- _Exercise requirements_: Exactly the lines from the one containing "Image resolution: width=2396" through the end of the listing below are required, restated word for word and without pictures.

- _Input data_:

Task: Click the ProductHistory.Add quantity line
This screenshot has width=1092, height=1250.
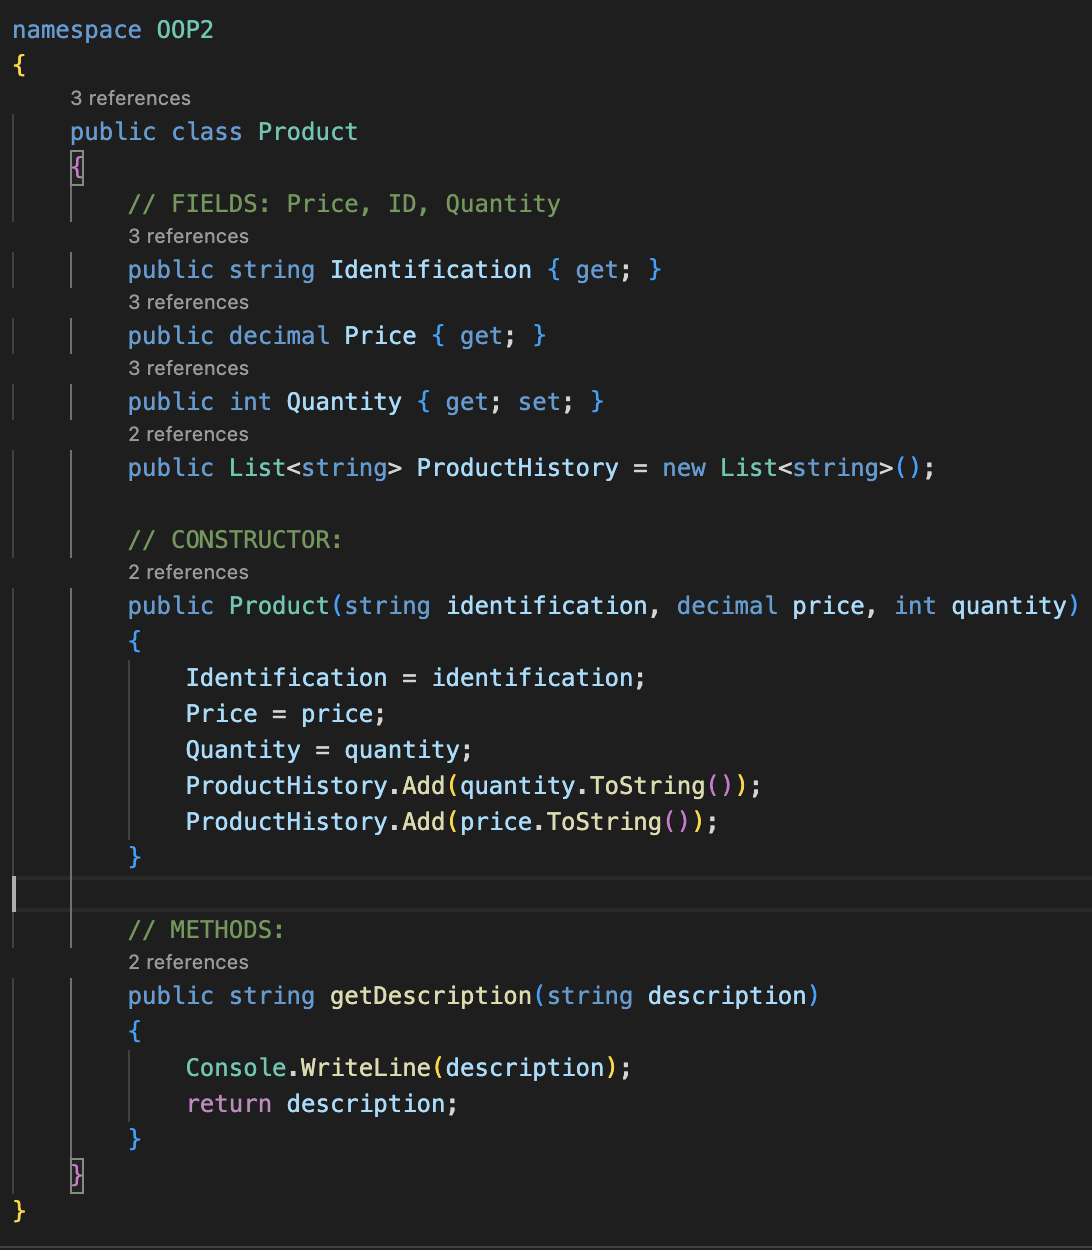Action: [x=472, y=785]
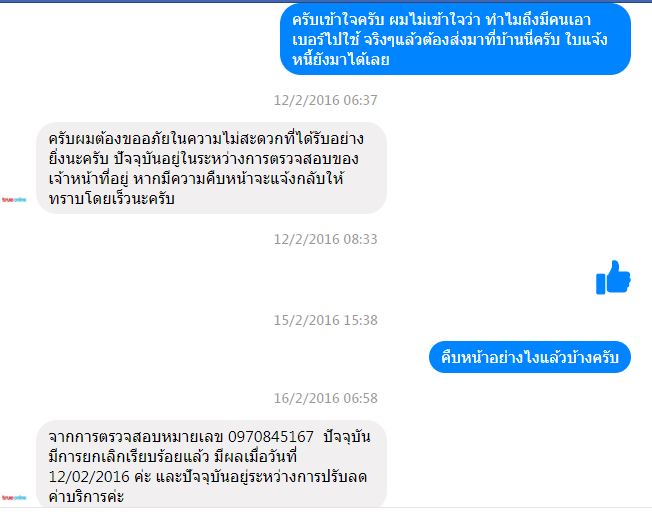The image size is (652, 514).
Task: Click the 12/2/2016 06:37 timestamp
Action: [326, 100]
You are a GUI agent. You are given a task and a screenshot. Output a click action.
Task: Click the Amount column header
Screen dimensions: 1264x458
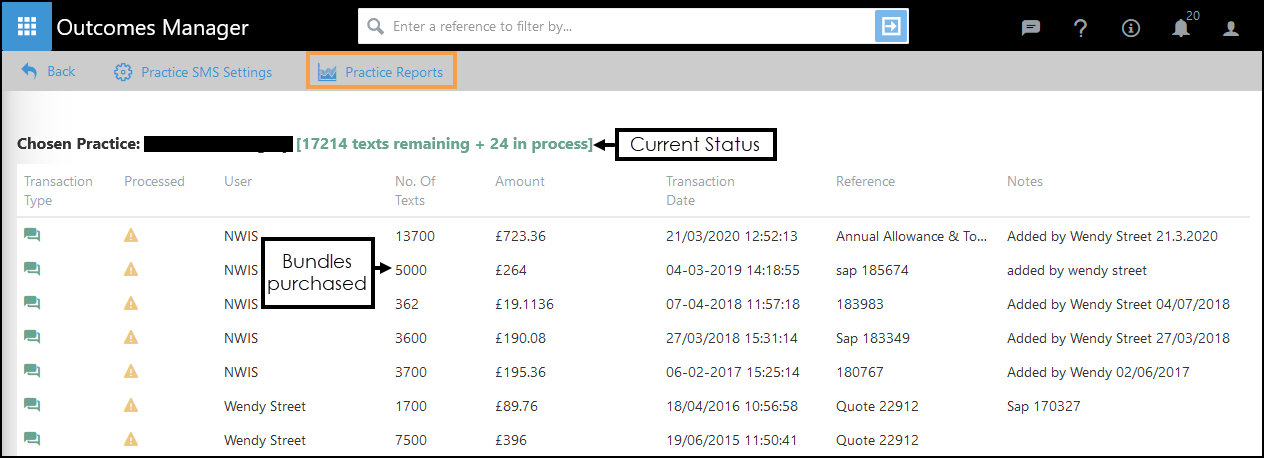[x=520, y=181]
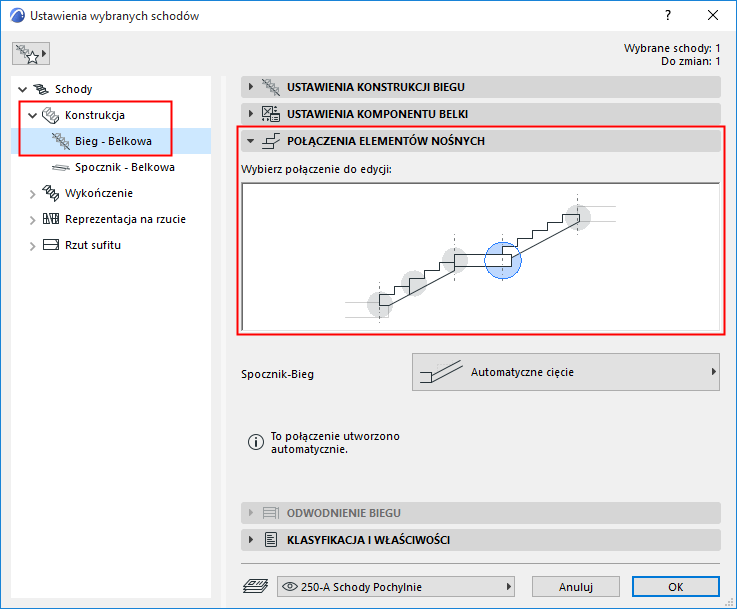
Task: Collapse the Schody tree root
Action: point(22,89)
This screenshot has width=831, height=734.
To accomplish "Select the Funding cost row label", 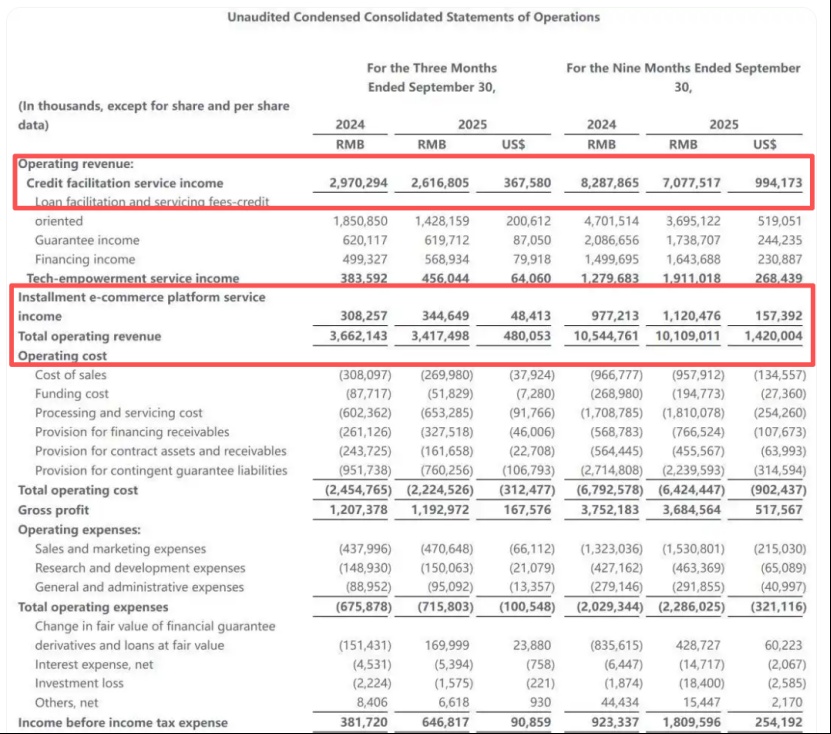I will click(x=70, y=394).
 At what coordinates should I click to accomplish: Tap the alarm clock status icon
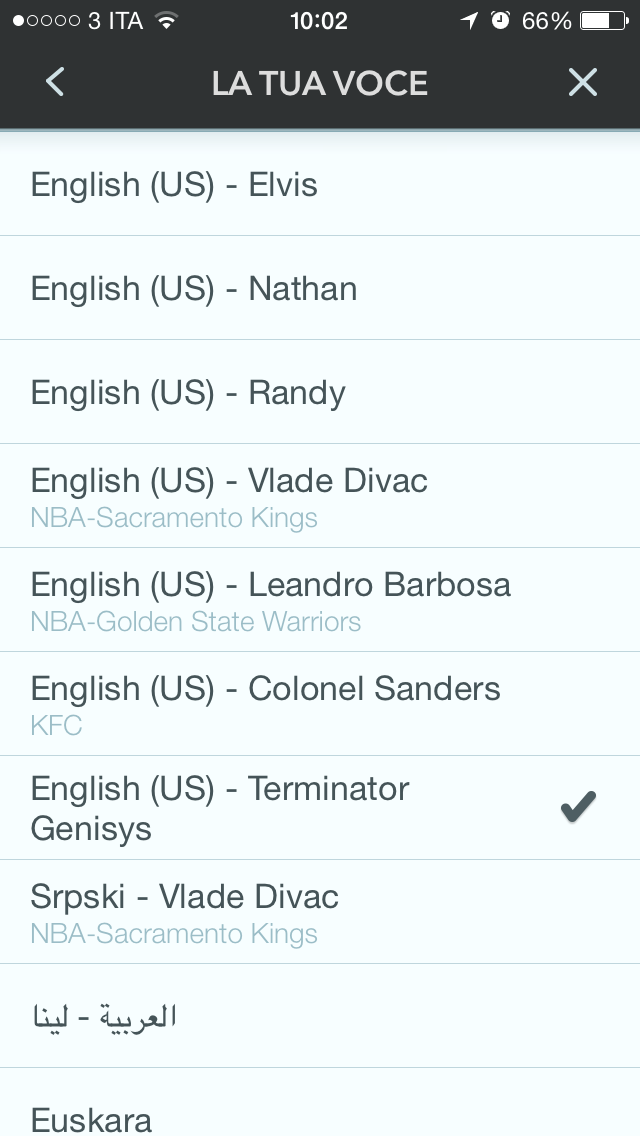coord(500,21)
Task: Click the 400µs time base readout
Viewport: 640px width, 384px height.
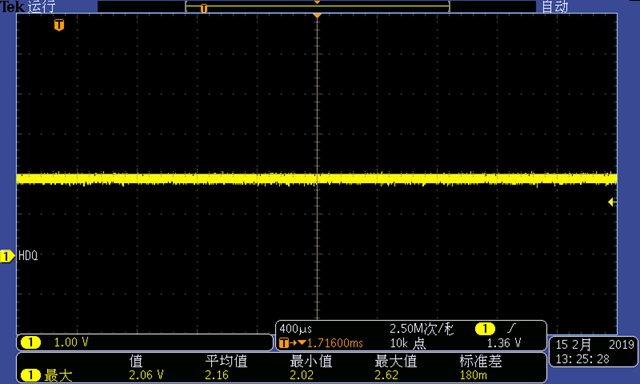Action: pos(296,329)
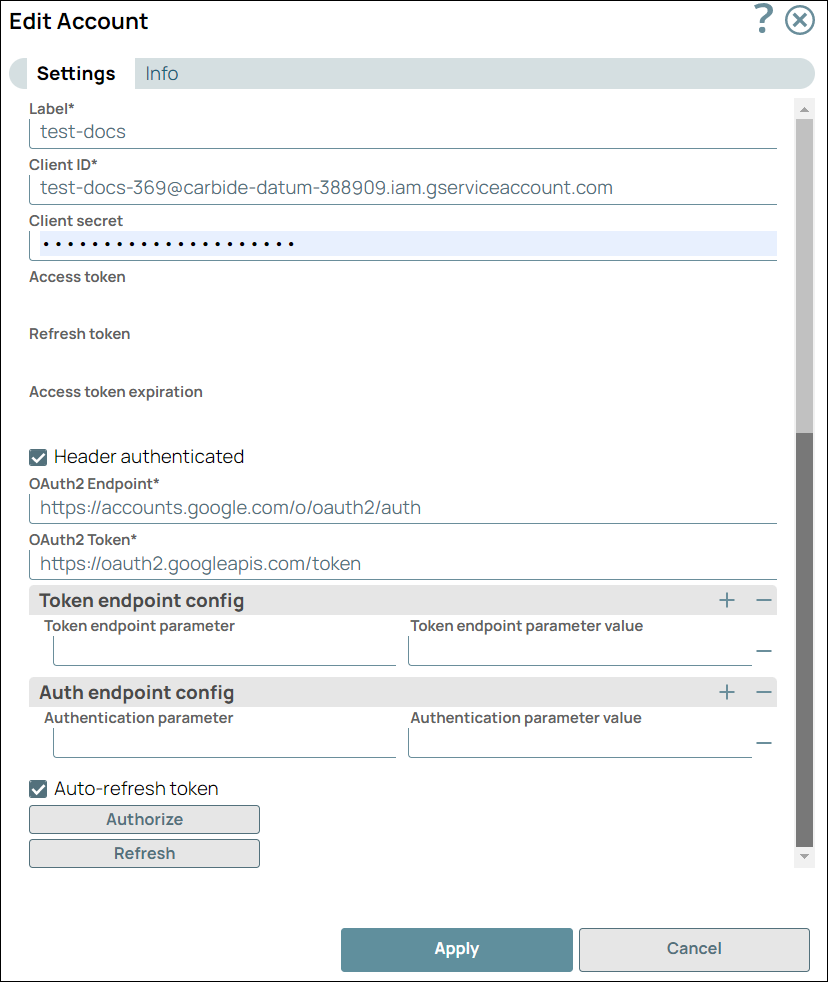Viewport: 828px width, 982px height.
Task: Switch to the Info tab
Action: pyautogui.click(x=161, y=73)
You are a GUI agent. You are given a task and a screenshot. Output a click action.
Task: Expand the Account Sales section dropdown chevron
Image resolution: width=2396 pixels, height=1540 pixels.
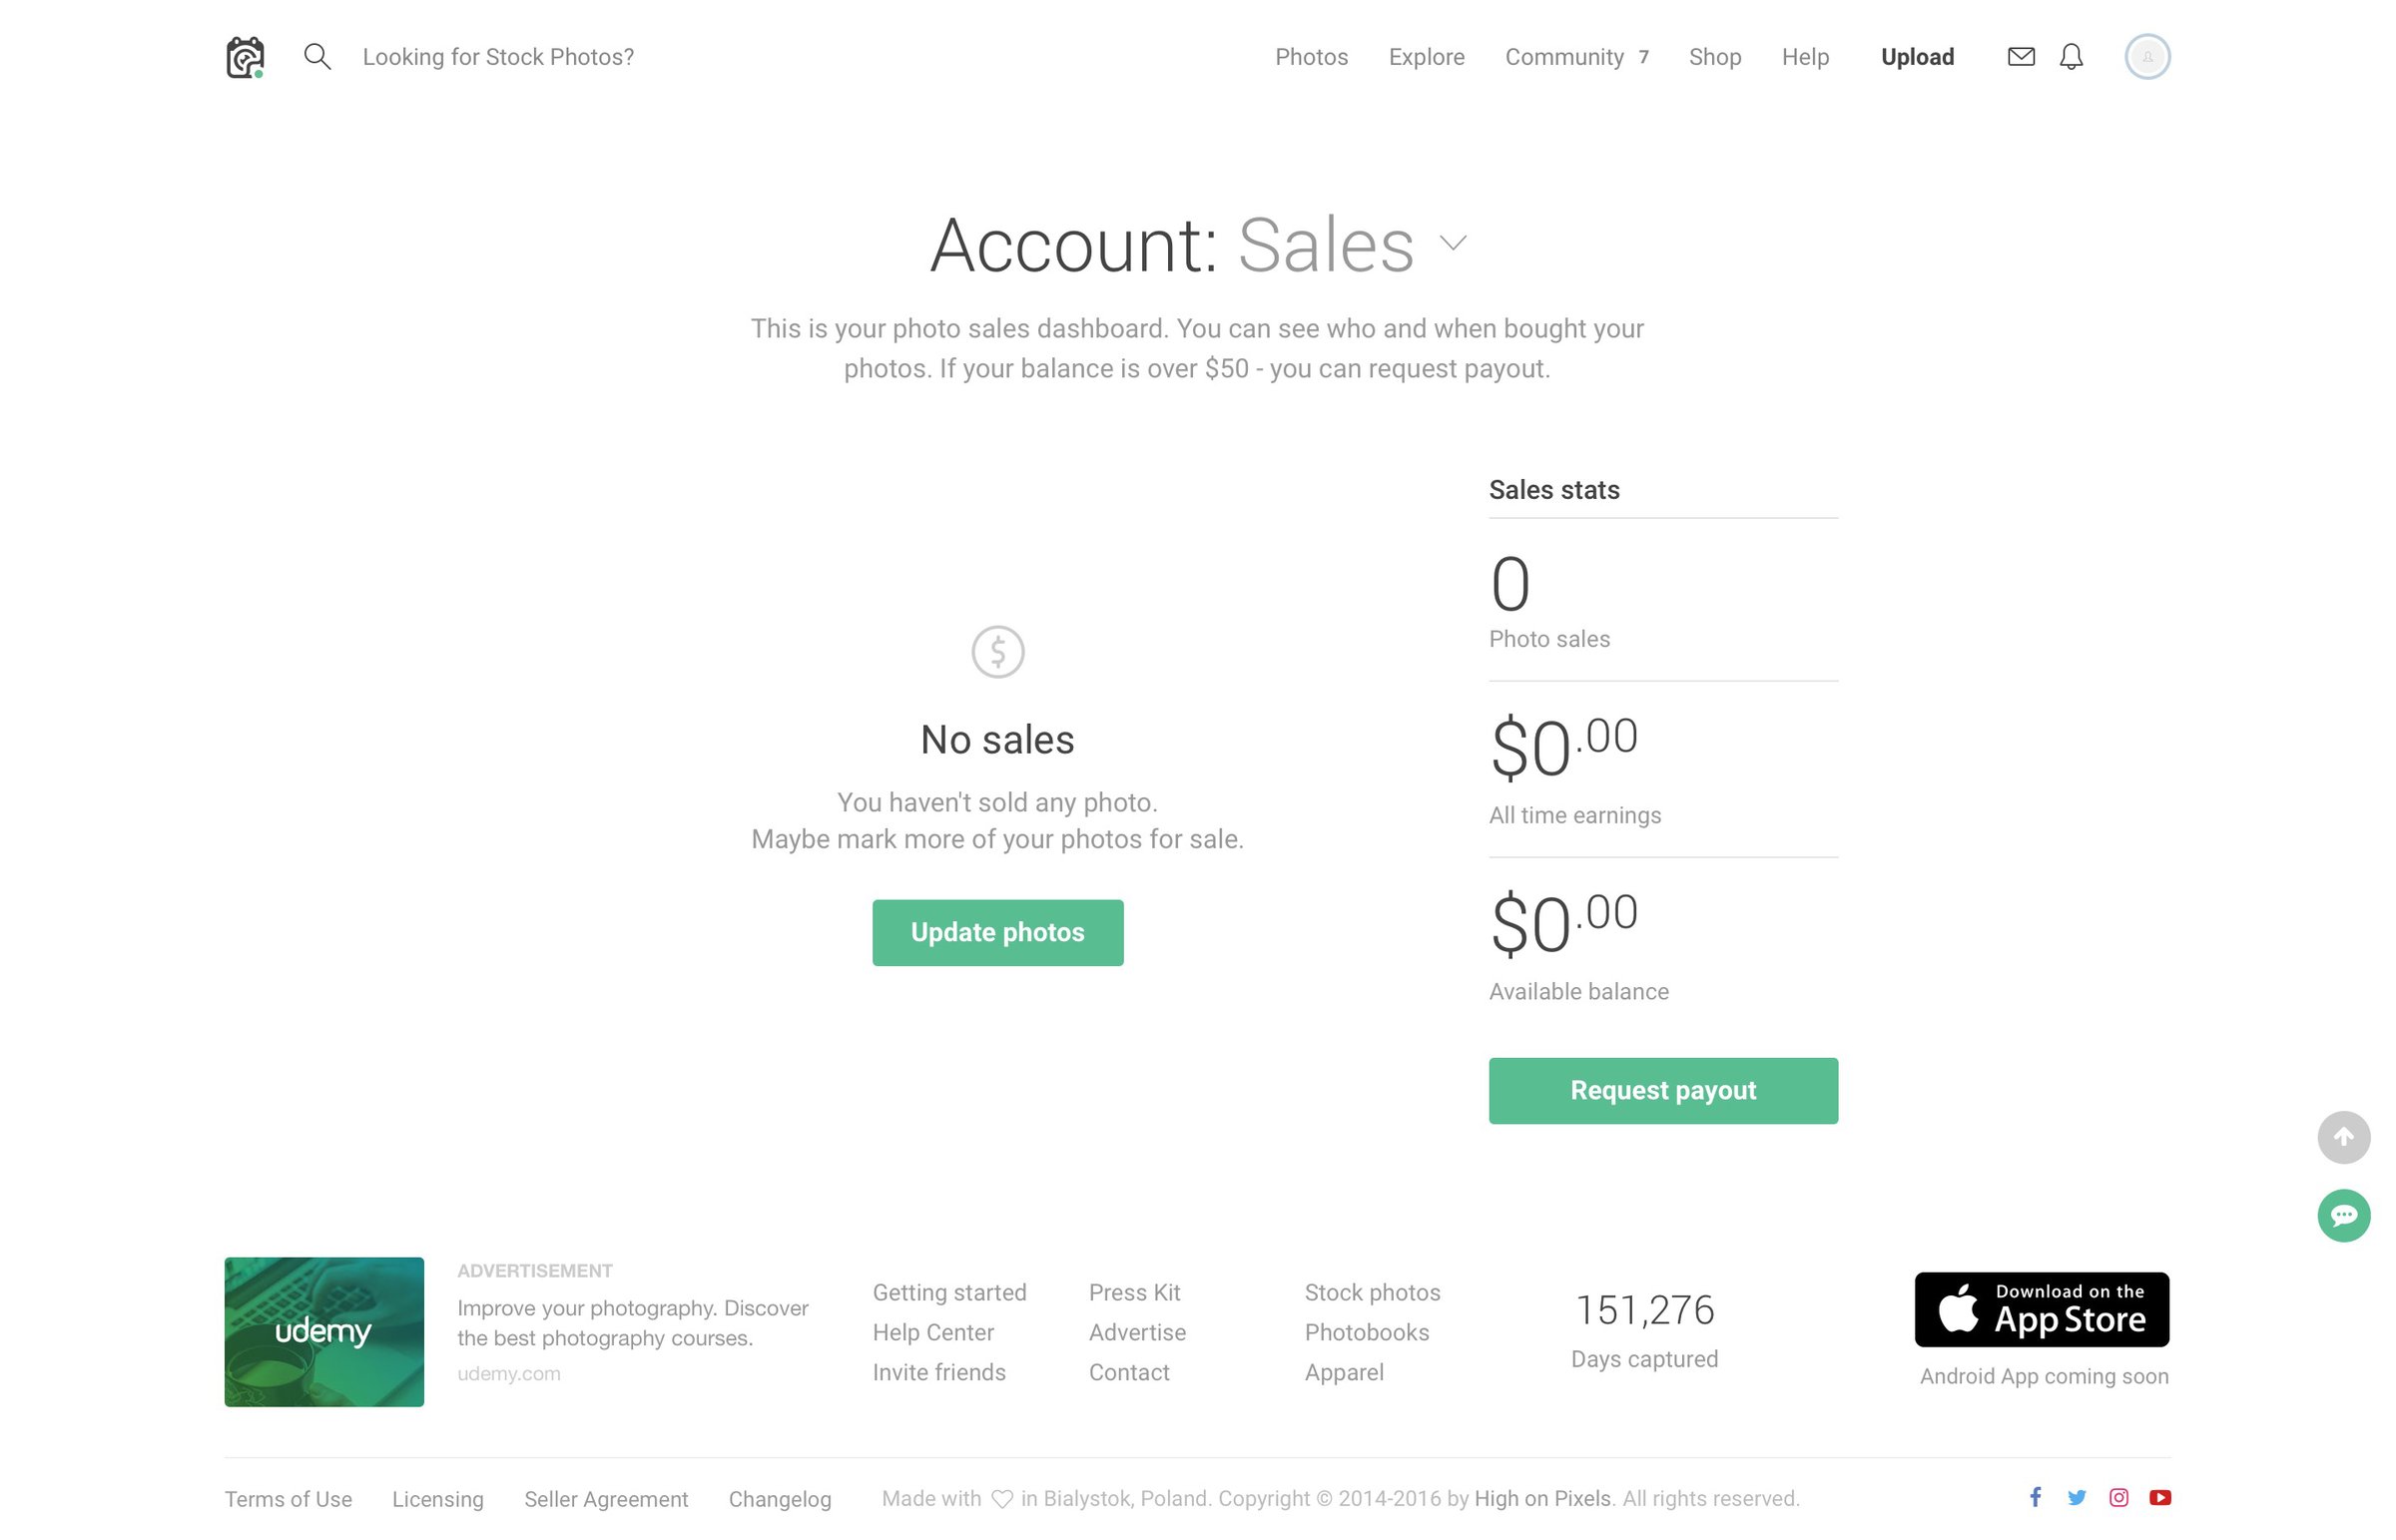[x=1452, y=243]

- _Response to this task_:
Image resolution: width=2396 pixels, height=1540 pixels.
[x=1452, y=243]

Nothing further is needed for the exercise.